The Ministry prepared the Government's emissions reduction plan (ERP) that outlines how New Zealand will reduce these emissions. These plans are created every 5 years. The ERP requires climate action from many parts of government and sectors of the economy including, transport, energy, building and construction, waste, agriculture and forestry.

===National adaption plan===
The Ministry developed a national adaption plan that helps New Zealanders adapt, live and thrive in a more damaged and difficult climate. This plan helps to support different groups of people including Māori and Pacific people. Focus areas of the plan include flood risk areas and developing projects to support other climate change impacts.

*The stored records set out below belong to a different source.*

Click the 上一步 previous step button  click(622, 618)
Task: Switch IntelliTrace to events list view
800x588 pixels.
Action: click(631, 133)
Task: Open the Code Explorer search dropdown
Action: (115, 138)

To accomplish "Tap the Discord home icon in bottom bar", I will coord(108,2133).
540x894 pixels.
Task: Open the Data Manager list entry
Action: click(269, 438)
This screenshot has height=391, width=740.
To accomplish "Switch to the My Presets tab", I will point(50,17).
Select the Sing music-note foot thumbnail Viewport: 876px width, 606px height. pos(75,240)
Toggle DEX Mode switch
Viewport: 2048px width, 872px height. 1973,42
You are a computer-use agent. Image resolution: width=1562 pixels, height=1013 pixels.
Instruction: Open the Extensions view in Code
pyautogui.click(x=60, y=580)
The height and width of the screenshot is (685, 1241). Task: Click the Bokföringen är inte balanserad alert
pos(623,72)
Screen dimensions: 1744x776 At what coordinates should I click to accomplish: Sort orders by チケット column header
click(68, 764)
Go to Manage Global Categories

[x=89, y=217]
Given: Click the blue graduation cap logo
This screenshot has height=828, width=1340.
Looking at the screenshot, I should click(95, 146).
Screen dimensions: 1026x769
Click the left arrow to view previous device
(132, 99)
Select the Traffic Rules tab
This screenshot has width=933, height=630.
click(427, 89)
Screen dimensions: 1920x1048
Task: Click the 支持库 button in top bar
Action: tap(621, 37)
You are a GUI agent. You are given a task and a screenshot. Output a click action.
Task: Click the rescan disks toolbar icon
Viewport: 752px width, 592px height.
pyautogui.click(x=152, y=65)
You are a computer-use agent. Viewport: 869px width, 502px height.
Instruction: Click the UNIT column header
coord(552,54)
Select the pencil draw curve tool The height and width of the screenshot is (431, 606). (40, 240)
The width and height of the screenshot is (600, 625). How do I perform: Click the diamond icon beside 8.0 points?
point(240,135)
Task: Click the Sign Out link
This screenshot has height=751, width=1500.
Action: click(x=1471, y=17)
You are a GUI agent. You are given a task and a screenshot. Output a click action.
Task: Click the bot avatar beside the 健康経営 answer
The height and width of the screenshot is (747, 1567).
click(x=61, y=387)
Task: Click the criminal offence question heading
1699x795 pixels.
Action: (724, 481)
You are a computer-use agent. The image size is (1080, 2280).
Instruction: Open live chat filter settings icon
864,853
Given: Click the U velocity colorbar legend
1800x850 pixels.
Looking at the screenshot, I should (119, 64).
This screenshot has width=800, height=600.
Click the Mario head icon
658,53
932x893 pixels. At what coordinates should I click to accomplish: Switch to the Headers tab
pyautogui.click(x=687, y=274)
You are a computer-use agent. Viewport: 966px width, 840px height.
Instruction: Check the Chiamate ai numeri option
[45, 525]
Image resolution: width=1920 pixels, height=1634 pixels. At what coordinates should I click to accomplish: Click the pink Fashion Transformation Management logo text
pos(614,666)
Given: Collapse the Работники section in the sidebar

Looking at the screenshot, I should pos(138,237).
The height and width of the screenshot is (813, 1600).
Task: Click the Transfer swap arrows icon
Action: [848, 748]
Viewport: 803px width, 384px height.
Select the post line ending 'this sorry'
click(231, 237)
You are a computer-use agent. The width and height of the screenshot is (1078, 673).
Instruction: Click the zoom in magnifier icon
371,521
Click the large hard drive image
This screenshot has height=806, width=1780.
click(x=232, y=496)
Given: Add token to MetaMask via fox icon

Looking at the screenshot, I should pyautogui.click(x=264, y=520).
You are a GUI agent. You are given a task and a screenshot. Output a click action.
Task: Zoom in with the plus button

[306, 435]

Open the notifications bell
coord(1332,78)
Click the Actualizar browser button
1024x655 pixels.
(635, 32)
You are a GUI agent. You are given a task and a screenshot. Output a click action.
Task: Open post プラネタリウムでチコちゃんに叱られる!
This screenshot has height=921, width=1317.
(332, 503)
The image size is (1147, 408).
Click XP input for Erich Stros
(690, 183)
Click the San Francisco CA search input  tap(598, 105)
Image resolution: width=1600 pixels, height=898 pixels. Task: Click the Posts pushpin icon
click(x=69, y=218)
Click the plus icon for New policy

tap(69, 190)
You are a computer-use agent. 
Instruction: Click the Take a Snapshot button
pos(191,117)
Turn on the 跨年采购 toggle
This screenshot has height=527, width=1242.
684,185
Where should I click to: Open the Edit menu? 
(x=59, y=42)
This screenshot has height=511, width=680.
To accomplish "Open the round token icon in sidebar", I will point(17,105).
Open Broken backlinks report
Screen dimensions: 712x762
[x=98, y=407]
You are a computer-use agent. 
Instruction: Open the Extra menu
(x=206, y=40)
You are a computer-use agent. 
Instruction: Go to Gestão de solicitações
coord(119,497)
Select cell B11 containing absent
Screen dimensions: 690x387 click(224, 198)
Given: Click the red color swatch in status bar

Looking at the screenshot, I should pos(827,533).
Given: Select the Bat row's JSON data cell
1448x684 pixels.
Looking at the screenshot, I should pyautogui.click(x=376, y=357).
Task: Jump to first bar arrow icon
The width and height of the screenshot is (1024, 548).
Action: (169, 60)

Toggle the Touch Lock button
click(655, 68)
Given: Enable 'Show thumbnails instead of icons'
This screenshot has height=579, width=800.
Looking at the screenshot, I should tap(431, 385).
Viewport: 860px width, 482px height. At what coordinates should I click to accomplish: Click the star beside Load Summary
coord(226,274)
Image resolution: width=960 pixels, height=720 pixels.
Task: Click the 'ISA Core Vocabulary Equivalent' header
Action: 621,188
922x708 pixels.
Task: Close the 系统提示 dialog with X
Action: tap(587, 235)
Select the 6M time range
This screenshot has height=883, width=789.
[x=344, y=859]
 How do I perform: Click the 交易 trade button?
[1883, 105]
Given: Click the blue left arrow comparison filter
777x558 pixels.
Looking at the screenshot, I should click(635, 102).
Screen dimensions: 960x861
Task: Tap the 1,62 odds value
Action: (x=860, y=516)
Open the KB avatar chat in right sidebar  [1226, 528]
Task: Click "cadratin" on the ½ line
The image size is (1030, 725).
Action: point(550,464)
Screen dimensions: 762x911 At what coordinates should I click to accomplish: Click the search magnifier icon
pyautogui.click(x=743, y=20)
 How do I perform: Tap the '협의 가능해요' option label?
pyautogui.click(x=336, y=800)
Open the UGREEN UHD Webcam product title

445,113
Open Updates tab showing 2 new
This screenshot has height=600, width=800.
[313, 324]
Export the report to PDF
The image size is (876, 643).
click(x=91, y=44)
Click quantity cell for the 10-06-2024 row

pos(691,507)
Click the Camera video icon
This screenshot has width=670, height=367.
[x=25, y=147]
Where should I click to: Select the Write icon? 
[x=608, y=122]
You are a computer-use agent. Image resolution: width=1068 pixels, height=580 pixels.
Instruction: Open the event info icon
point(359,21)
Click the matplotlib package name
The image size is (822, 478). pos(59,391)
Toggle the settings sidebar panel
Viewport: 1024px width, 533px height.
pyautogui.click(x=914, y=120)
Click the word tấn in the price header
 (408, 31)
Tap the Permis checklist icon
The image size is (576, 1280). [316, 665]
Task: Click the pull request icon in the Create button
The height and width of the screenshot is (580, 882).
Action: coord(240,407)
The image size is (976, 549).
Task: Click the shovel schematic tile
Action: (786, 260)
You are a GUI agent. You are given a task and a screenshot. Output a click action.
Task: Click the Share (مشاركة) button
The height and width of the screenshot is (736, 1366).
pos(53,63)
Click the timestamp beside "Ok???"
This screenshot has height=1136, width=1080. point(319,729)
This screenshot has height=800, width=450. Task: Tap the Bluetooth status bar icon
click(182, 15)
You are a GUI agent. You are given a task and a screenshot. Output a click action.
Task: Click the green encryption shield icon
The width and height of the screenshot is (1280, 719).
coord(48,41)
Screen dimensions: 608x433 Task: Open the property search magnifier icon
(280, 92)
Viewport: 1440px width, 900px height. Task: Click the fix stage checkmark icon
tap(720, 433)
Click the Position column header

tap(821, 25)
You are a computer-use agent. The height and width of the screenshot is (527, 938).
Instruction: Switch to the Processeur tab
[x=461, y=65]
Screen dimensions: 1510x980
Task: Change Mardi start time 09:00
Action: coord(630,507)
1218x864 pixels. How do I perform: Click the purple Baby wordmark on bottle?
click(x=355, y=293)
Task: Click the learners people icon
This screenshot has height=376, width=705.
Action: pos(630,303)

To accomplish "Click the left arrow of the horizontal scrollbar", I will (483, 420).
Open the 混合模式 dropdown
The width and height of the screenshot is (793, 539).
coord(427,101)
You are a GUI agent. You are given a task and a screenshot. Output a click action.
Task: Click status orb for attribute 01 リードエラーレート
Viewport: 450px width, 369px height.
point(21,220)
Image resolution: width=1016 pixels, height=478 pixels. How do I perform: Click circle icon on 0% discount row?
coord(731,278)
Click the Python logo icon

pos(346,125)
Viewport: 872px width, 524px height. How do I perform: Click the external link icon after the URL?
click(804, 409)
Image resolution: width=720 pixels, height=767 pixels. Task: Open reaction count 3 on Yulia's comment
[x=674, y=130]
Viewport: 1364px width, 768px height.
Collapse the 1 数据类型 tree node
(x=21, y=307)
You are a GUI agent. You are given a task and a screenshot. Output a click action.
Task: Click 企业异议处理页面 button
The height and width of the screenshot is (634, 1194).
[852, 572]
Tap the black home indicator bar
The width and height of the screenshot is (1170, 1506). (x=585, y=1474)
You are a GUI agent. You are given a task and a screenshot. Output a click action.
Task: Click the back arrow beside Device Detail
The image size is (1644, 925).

===Recovering from recent severe weather events===
New Zealand suffers from severe weather events caused by climate change. In 2023, Cyclone Gabrielle severely impacted the Hawke's Bay region. The Ministry supported affected councils and communities to recover and become more resilient.

===Ban on more problematic plastics===
The Ministry was responsible for implementing a ban on single-use plastics like straws and produce bags. These products were banned in 2023 as an initial step in the 3-step phase-out plan. Plans to ban all PVC and polystyrene food and beverage packaging were cancelled in 2025.

==History==
===Origins===
The Ministry for the Environment was established under the Environment Act 1986 passed by the Fourth Labour Government which was implemented to encourage preventive measures for the protection of the environment. The Ministry's establishment was intended to ensure broad thinking about environmental issues. Along with the Parliamentary Commissioner for the Environment also established under the Environment Act, the Ministry was a replacement to the Commission for the Environment which had been established in 1972 and took on the Commission's role of advising on environmental policy. The creation of the Department of Conservation for the management of public conservation land followed 9 months later.

In 1997 the Ministry released New Zealand's first State of the Environment report. This was followed up in 2008 by a second report titled Environment New Zealand 2007. Chapter 13 of this report was removed before final publication but was leaked to the Green Party. After news media reported the existence of the omitted chapter, the Ministry placed the contents on its website.

The Environmental Protection Authority was set up in 2011 to carry out some of the environmental regulatory functions of the Ministry as well as other government departments.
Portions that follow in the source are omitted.